EXERCISE — Search the listing for the word "Identify". Copy every line where it is found.

INFORMATION GIVEN —

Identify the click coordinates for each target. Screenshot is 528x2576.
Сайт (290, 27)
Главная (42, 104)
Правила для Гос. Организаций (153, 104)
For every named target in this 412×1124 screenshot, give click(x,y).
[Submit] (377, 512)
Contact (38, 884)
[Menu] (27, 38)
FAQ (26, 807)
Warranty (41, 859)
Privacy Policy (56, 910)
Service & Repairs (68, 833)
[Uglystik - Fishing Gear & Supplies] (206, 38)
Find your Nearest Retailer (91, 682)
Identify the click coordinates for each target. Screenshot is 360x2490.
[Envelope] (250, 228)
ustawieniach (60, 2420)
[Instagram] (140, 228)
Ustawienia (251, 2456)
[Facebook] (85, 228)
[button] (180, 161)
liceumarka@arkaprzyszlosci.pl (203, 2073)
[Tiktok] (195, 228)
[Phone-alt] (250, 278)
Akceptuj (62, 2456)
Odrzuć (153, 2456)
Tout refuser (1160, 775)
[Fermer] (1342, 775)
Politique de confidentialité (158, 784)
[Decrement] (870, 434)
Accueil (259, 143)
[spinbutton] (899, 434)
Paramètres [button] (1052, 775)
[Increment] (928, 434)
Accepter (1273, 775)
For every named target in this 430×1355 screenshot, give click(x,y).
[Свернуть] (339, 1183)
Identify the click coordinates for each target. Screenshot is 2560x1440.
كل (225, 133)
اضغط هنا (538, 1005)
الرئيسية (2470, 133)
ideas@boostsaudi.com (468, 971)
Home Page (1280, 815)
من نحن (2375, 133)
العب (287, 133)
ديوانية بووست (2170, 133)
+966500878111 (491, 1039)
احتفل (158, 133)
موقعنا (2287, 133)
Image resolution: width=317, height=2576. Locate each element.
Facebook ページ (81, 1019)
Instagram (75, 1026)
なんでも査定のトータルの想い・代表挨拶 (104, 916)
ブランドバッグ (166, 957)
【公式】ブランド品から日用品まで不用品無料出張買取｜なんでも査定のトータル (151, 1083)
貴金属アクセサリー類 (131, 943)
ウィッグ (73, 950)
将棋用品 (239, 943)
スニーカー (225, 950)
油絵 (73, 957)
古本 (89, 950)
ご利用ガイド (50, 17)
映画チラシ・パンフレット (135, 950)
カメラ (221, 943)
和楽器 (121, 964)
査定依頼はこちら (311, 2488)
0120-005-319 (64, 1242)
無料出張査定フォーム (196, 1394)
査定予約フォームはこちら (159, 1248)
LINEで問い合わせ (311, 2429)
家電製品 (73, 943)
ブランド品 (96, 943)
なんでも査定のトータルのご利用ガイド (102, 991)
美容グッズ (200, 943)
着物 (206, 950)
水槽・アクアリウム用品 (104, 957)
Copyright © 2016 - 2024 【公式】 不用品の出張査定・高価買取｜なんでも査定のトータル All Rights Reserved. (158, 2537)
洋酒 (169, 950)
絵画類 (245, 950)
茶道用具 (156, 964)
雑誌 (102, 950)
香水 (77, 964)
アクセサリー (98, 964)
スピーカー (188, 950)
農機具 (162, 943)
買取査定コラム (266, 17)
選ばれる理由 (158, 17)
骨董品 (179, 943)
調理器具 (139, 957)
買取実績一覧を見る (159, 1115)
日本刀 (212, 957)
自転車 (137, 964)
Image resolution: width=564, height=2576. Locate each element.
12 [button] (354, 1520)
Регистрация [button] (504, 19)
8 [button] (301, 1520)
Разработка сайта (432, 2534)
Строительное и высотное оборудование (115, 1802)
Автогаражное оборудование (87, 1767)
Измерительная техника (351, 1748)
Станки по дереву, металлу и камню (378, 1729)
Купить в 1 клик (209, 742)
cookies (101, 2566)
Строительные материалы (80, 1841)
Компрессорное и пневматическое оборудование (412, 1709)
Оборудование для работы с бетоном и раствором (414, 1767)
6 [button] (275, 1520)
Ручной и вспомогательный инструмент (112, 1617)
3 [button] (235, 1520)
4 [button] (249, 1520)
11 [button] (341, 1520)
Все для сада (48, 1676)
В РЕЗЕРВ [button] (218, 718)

OUTPUT BELOW —
Identify the click coordinates for each target. Screenshot is 528x2576.
Identify the click coordinates for each target. Screenshot is 360x2490.
Identify the click coordinates for each target. Screenshot is 2560x1440.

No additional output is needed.